# Text passage start

Holding Pattern

Orbital Operations for 21 May 2023

The next Orbital Operations will arrive on 4 JUNE 2023.

I need to focus on what’s in front of me, and there aren’t currently enough hours in the day, so I’m dropping out of sight and taking some things off my desk for a few weeks, including this newsletter. I have forgotten how to be good at doing all the things, so I’m going to do fewer things until I remember.

After that, normal weekly service should prevail until the end of the year.

What really threw me this week was this: on Sunday last, I woke up with a freakishly blocked ear. Stone deaf in my right ear, and my mild and managed tinnitus was about 10x normal. No balance, vertigo, the whole bit. Careful cleaning did nothing, olive oil did nothing, I got the over-the-counter earwax-cooking stuff and it did nothing. By Friday, the tinnitus was at a brain-splitting 50x, I was effectively as deaf as a post and walking in a straight line was more of a challenge than usual. This is why, late on Friday, I took what is basically a tupperware horse syringe with an orange tip shaped like the head of a 1970s television spaceship, and used it - with a degree of skepticism and fear of cracking something vital in my head, including, you know, my head - to fire a half litre of warm water inside my skull.

Oh my god don’t do that. I mean, do you need to be inside one of those Las Vegas jumping water fountains while it’s also full of crayon shavings, yellowed cobwebs, possible fossils and bits of old bicycle? While it’s inside your own skull? No. Don’t ever do that.

# Text passage end
# Excerpted records start

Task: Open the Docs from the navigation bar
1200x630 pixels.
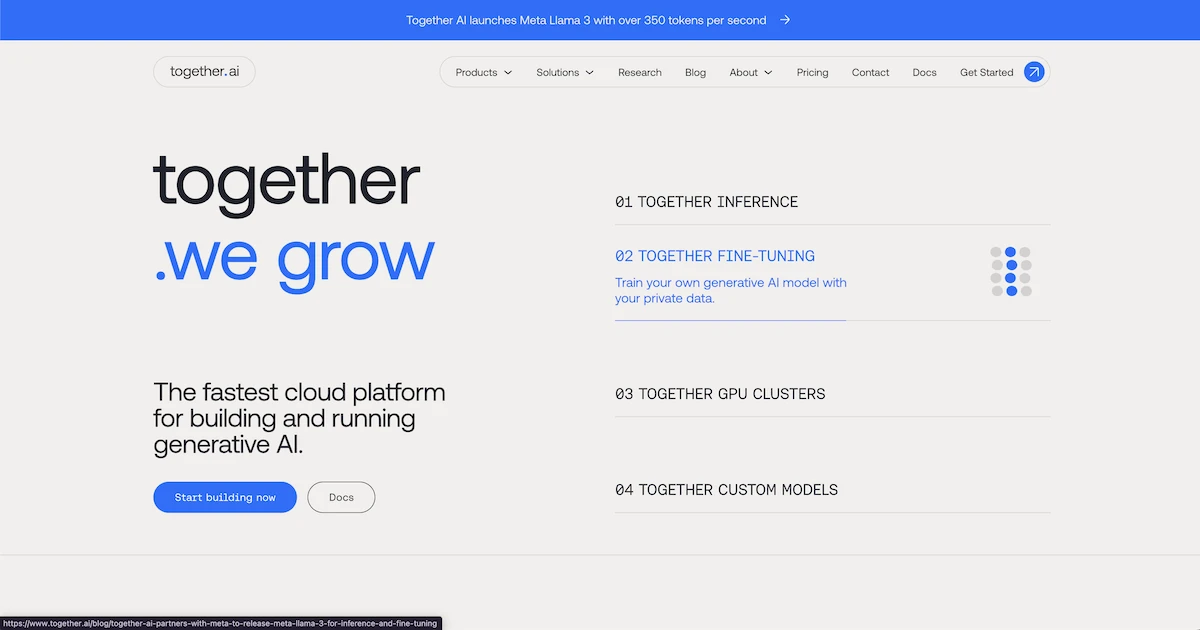Action: click(924, 72)
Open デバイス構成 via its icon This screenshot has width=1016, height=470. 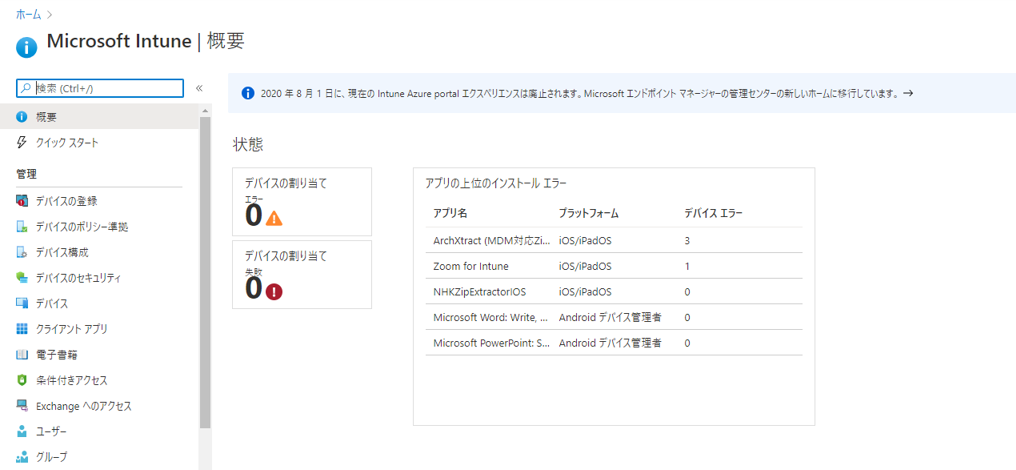(x=22, y=252)
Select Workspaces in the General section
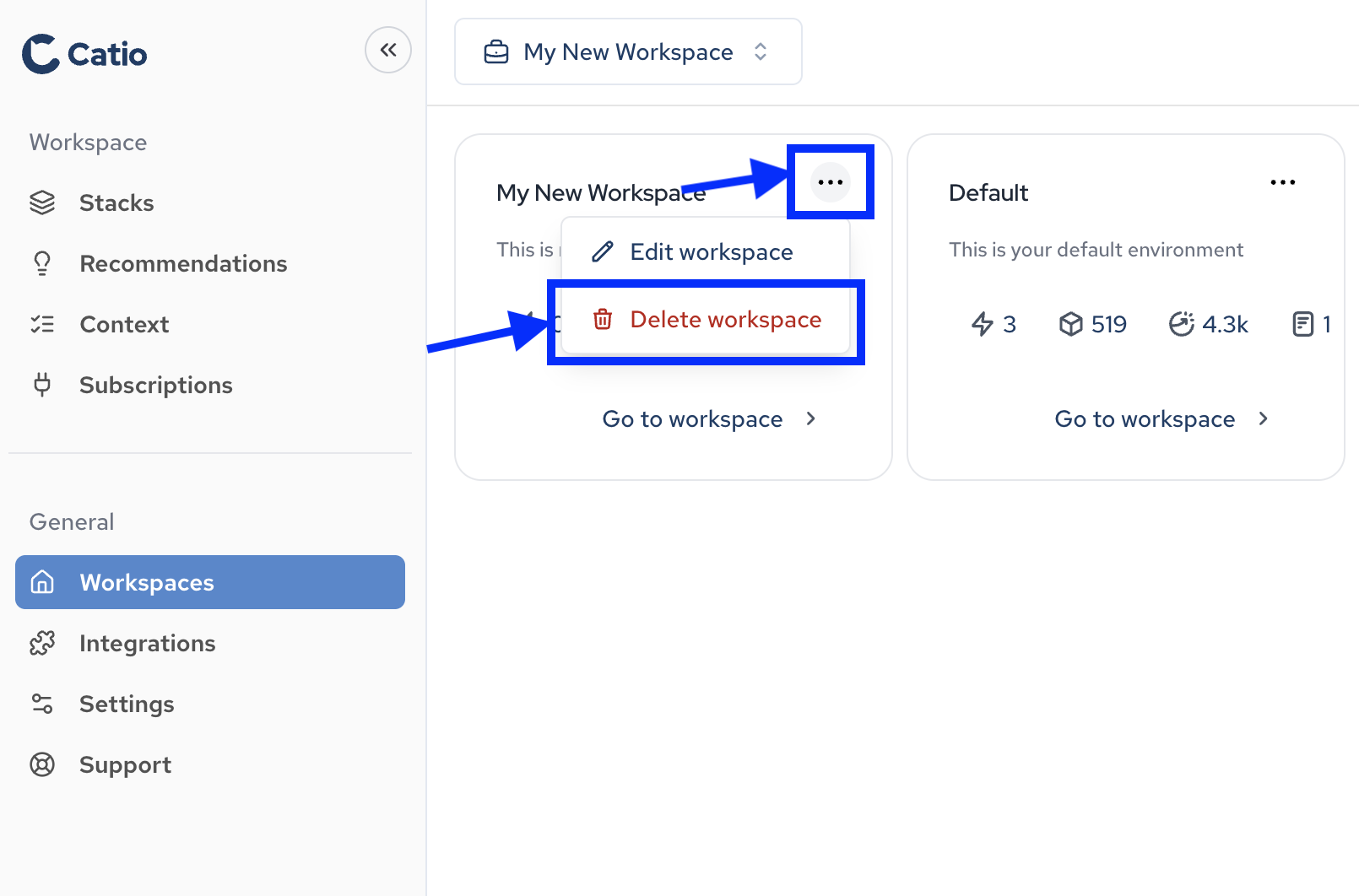 145,582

# Excerpted records end

### Challenges
**1)** According to the newsletter text, on what date will the next Orbital Operations arrive?
**2)** Pick up the newsletter text about the blocked ear after its final sentence and keep writing.

### Outputs
**1)** 4 June 2023.

**2)**
It’s nice to know that even at the end of a long life we can still have firsts. I have not directly irrigated my own brain before. I got my hearing back on the second try, and the tinnitus is now down to 2x normal, which is manageable. Which means, yes, production team, I can now listen to the build on DEPT MIDNIGHT 104.

This is, I am certain, the sort of classy material you subscribed to this letter for. It’s probably just as well I’m taking a couple of weeks off to catch up on other stuff.

Jason Howard told me he’s re-running our old webcomic experiment SCATTERLANDS on his IG account, @jasonhowardart . It was the first thing we did together: we did SCATTERLANDS to have some fun and find out if we could work well as a team. We went on to do three volumes of TREES and the graphic novel CEMETERY BEACH, and we still talk regularly about stuff, so it all worked out fine. Go and look.

Here’s a slightly depressing thought from Jan Chipchase’s newsletter:

My hunch is that it is useful to frame AI models as a form of belief system i.e. a thing that some people consider to be a source of “greater truth”, regardless of whether there is any evidence to support that point of view. …for some people, the AI will be considered a core foundation for their belief system, akin to religious texts today.

Developed as a short essay at this link here.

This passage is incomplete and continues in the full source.